Will I have to leave my camera in GMT for the sattelites?
Camera is the Leica V-Lux1.
Anonymous Coward Says:March 21st, 2009 at 12:30 pm
It can’t lose a fix because it never has one. When triggered by a the camera’s hot shoe, it records 0.2 seconds of GPS timing signals and goes back to sleep. It can’t get a fix in that time, no GPS receiver can (on its own). A stand alone GPS system has to listen for up to 30 seconds to receive the ephemeris and other extra satellite data for a complete fix. The trick is that all that data is the same at a given time, no matter where you are. So there’s a server out there that is recording the extra data all the time. Then when you plug the PhotoGPS into your PC, it contacts that server to retrieve the rest of the data it needs to calculate a fix. Only then does it go to the third party server you mentioned to find out “what’s near”.
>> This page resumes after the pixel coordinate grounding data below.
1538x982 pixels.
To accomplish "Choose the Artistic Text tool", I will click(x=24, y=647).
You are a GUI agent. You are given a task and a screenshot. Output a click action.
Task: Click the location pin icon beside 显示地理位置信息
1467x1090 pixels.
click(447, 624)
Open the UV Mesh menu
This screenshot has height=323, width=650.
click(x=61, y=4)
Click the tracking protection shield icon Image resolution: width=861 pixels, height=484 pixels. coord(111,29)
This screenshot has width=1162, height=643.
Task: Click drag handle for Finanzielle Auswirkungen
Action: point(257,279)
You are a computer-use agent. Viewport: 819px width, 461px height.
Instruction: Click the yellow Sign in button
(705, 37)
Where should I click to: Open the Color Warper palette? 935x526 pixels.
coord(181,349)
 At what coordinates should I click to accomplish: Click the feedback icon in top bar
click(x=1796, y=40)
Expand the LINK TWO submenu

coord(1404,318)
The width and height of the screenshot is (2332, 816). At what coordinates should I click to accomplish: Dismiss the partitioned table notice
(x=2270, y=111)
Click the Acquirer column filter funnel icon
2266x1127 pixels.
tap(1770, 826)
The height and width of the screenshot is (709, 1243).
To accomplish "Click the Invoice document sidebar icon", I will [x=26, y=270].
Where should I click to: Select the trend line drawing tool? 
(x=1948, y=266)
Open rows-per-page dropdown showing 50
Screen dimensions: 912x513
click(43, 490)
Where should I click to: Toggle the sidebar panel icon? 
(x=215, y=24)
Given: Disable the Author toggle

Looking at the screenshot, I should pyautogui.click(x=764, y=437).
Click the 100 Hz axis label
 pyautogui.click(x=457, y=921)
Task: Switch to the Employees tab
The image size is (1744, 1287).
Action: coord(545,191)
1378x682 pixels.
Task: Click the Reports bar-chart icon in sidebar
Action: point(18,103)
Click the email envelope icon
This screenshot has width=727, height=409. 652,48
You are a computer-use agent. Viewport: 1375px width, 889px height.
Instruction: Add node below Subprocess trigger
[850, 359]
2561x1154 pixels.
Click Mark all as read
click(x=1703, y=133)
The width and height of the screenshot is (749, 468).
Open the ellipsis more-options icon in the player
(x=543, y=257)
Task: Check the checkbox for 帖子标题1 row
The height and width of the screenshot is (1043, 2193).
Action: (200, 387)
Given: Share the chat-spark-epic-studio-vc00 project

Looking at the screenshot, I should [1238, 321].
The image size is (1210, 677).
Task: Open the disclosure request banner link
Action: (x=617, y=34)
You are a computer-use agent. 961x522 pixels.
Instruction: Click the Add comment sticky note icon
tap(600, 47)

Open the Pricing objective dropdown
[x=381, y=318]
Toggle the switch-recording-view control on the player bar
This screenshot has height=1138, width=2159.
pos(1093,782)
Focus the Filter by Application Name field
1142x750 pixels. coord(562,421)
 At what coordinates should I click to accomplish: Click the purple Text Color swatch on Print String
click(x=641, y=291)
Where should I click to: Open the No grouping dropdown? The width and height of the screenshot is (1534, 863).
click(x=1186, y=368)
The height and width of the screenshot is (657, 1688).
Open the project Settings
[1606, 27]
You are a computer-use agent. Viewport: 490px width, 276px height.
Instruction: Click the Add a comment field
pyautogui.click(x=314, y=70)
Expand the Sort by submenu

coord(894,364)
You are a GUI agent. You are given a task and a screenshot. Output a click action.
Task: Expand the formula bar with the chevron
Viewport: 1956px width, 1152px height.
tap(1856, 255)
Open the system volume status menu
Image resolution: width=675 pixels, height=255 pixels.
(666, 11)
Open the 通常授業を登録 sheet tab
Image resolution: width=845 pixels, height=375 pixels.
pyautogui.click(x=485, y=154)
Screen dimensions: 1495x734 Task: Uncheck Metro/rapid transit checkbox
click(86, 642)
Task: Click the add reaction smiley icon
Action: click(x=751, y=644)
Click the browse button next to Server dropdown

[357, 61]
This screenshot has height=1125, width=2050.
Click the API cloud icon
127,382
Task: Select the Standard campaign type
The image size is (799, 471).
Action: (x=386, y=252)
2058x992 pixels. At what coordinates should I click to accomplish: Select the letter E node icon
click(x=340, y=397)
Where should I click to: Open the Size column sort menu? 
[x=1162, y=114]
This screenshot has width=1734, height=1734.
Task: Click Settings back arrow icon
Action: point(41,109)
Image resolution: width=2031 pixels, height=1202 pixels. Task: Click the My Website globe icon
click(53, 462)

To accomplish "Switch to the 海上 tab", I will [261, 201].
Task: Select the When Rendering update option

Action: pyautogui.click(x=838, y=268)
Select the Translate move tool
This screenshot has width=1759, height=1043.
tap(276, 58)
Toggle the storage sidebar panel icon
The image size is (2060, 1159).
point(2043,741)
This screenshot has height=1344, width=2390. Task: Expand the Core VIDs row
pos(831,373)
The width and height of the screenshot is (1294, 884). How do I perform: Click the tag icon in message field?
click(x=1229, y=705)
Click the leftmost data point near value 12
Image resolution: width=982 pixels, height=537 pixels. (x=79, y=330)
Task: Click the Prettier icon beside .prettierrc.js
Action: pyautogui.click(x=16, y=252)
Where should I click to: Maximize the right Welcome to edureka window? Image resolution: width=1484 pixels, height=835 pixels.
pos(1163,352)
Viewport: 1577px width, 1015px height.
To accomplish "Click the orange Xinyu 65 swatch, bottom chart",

To more directly address your concern about the urban canyon scenario, I think PhotoGPS is probably going to come out worse than normal GPS loggers. Because if the GPS signal is unusable due to location in those 0.2 seconds, you don’t get a fix and you won’t have nearby track points a logger would have to interpolate from.
However, what’s keeping me from buying one is they don’t mention what is being done to protect your privacy. At least the second server is told every where you’ve been, and given the subscription model, it can’t be an anonymous query.
Neither of these might be of concern if you’ve got an open sky and are going to upload everything to flickr anyway. In that case it’s a cool gadget.